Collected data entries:
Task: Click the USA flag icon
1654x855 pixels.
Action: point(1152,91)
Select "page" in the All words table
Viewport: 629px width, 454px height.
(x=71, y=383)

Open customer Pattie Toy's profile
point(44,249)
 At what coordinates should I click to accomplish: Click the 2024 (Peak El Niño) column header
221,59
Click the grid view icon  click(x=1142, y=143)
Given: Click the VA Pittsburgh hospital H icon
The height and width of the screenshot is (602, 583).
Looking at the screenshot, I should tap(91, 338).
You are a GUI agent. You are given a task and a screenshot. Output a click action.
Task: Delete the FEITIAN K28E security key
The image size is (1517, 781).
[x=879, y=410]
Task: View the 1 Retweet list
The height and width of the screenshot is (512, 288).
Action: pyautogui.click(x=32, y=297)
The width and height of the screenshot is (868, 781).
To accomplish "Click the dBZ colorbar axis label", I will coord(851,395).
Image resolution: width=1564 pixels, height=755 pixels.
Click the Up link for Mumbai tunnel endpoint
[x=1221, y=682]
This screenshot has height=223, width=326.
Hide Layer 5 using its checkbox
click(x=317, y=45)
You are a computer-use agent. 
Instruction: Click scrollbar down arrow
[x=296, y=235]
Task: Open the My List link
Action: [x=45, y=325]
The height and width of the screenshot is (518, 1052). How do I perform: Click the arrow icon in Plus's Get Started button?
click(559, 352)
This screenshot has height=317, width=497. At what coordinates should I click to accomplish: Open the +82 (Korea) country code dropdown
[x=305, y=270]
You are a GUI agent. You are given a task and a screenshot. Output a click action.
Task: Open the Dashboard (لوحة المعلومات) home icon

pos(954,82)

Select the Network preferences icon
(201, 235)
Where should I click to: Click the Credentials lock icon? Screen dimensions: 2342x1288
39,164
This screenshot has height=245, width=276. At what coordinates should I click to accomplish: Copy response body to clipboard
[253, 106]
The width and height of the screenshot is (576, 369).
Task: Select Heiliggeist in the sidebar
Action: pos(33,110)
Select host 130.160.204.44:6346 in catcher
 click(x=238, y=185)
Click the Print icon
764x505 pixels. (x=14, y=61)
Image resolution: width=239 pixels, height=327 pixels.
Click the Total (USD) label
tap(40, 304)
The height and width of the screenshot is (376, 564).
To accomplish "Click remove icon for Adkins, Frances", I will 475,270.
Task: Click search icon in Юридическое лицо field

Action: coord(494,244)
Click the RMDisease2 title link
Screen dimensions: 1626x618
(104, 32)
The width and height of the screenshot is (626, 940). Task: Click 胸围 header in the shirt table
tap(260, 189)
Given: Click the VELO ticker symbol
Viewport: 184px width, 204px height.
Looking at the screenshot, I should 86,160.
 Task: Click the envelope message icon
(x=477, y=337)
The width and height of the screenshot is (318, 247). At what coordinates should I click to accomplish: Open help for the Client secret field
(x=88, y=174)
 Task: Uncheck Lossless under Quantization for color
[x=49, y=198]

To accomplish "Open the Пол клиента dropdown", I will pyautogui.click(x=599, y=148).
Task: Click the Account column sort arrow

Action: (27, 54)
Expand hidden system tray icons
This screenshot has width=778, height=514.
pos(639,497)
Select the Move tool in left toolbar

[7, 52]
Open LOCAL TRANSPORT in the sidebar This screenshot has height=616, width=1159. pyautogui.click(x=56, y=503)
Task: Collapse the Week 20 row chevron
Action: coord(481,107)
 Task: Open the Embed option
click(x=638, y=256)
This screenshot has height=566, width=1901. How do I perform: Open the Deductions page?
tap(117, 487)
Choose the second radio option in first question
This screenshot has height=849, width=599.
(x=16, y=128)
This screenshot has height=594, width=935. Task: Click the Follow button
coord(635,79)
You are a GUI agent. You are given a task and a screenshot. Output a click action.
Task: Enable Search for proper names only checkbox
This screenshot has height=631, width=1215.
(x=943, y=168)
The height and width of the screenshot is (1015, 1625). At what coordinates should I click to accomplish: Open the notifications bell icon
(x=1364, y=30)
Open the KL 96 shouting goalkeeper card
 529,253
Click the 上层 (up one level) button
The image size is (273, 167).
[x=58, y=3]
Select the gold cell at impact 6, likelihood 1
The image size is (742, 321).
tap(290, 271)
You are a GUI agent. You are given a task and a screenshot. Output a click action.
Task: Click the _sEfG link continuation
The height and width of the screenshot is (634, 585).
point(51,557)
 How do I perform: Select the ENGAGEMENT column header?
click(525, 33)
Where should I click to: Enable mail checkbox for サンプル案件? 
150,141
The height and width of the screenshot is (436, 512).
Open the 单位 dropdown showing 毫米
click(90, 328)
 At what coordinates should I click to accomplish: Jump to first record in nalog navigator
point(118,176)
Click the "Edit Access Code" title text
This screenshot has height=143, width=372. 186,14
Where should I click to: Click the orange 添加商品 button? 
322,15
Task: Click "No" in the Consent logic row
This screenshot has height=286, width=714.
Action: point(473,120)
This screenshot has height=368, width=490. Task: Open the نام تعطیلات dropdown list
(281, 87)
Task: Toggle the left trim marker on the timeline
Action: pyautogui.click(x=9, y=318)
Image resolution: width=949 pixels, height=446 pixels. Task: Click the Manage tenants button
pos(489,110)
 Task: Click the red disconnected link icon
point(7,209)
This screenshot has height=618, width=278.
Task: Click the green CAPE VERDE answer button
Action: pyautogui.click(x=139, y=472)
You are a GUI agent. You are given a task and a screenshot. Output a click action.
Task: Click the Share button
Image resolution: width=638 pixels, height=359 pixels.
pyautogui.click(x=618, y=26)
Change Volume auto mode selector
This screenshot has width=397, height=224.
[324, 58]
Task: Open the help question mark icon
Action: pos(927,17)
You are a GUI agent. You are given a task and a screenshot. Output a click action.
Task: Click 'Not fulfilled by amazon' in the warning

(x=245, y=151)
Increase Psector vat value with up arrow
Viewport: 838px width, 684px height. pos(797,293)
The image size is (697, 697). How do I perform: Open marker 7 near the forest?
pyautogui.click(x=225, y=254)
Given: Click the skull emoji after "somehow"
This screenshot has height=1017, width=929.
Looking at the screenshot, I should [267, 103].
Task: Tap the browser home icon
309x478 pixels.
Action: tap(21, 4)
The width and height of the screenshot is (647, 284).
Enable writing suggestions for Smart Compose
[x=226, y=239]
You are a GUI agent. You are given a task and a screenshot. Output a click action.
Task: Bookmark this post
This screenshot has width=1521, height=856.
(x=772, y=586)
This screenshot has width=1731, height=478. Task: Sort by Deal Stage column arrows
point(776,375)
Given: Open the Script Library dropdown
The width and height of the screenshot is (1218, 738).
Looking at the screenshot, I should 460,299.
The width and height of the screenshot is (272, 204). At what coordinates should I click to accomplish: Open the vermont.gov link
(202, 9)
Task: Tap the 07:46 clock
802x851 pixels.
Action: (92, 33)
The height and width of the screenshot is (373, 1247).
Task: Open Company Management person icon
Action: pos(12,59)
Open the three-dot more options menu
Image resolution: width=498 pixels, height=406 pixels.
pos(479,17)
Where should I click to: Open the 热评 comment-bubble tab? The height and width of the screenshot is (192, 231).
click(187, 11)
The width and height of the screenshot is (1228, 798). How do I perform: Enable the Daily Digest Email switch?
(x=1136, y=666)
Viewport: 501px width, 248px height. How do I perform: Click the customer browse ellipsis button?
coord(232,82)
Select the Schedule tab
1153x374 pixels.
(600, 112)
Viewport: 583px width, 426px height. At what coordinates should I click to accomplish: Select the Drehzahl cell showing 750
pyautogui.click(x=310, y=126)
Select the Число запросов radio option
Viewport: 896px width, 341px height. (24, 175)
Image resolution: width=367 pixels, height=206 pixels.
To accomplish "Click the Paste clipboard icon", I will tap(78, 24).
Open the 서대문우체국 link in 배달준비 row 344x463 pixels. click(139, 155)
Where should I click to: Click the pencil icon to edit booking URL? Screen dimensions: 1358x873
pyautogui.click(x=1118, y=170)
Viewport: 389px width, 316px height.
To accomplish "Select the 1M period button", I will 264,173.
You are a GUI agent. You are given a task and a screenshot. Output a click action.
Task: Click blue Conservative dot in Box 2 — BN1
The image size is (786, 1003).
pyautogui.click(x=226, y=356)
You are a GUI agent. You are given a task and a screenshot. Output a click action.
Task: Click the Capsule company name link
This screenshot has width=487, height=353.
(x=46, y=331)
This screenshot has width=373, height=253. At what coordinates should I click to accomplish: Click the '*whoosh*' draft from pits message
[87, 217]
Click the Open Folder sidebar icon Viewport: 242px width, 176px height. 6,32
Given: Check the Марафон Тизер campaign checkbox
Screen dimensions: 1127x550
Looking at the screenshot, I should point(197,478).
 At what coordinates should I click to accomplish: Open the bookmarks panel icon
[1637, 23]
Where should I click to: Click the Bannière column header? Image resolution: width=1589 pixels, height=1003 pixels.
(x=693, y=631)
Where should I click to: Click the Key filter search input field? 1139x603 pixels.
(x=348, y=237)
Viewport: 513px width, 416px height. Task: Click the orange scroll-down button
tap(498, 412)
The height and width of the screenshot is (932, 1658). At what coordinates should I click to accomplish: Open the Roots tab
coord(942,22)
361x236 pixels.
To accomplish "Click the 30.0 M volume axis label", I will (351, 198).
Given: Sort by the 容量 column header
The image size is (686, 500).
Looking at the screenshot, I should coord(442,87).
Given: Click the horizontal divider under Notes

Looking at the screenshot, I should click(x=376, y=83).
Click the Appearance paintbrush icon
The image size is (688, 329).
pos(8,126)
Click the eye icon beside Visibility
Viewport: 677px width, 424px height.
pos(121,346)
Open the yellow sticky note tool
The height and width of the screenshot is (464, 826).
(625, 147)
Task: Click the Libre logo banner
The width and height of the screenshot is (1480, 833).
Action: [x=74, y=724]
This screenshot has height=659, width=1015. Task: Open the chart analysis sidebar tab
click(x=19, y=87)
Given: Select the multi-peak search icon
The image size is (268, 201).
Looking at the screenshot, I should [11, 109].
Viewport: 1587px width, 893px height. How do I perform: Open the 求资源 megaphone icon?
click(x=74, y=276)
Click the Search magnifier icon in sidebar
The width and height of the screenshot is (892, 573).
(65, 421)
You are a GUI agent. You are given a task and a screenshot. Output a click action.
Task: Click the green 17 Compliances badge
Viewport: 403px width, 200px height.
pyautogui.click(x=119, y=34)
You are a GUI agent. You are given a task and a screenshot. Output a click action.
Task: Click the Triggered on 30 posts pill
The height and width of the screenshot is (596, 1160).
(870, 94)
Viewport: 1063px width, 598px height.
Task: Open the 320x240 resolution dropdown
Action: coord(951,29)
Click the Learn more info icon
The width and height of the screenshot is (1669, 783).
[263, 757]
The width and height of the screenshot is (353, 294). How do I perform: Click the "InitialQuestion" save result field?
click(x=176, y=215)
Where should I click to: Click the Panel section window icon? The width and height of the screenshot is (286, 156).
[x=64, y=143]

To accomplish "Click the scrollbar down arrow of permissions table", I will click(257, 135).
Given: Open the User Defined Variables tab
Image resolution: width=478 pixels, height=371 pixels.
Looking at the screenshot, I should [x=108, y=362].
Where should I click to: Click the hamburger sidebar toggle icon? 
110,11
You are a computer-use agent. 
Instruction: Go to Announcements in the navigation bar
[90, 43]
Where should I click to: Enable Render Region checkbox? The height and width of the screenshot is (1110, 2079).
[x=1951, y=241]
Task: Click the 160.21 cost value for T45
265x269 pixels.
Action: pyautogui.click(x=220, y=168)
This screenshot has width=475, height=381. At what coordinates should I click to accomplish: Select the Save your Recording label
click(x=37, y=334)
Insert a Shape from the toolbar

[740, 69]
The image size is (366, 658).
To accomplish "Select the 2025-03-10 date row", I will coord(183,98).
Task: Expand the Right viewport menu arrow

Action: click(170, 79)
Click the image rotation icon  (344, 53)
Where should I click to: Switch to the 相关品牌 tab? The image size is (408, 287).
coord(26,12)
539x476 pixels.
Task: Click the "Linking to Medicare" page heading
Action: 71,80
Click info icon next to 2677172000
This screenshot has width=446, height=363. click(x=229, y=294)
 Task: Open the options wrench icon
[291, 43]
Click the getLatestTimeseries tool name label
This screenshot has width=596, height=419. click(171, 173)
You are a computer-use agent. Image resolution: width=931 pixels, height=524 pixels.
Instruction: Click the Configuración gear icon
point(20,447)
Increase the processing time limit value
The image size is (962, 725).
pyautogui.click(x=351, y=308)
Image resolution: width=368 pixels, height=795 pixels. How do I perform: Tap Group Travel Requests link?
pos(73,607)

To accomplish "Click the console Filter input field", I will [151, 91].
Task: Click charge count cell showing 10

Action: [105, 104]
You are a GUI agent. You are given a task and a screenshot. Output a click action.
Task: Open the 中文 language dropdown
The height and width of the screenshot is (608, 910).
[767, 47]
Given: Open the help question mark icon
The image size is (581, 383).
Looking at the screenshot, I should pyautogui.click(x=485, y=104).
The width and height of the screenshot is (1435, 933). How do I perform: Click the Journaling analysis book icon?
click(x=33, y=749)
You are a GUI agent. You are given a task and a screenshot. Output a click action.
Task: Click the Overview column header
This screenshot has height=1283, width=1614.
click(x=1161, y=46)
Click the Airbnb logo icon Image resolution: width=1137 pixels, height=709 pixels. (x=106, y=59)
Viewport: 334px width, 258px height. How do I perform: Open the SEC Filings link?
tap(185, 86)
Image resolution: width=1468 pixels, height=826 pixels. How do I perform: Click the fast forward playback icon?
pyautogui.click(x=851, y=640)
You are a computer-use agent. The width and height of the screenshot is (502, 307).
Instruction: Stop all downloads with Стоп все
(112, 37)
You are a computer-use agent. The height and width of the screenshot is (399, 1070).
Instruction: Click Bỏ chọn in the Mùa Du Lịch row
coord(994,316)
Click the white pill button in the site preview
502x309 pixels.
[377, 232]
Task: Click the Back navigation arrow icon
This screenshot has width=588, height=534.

CHALLENGE> Please copy out the data verbatim, from its first line through the line containing "I will coord(851,395).", including that line.

TASK ANSWER>
Task: Click the USA flag icon
1654x855 pixels.
Action: point(1152,91)
Select "page" in the All words table
Viewport: 629px width, 454px height.
(x=71, y=383)

Open customer Pattie Toy's profile
point(44,249)
 At what coordinates should I click to accomplish: Click the 2024 (Peak El Niño) column header
221,59
Click the grid view icon  click(x=1142, y=143)
Given: Click the VA Pittsburgh hospital H icon
The height and width of the screenshot is (602, 583).
Looking at the screenshot, I should tap(91, 338).
You are a GUI agent. You are given a task and a screenshot. Output a click action.
Task: Delete the FEITIAN K28E security key
The image size is (1517, 781).
[x=879, y=410]
Task: View the 1 Retweet list
The height and width of the screenshot is (512, 288).
Action: pyautogui.click(x=32, y=297)
The width and height of the screenshot is (868, 781).
To accomplish "Click the dBZ colorbar axis label", I will coord(851,395).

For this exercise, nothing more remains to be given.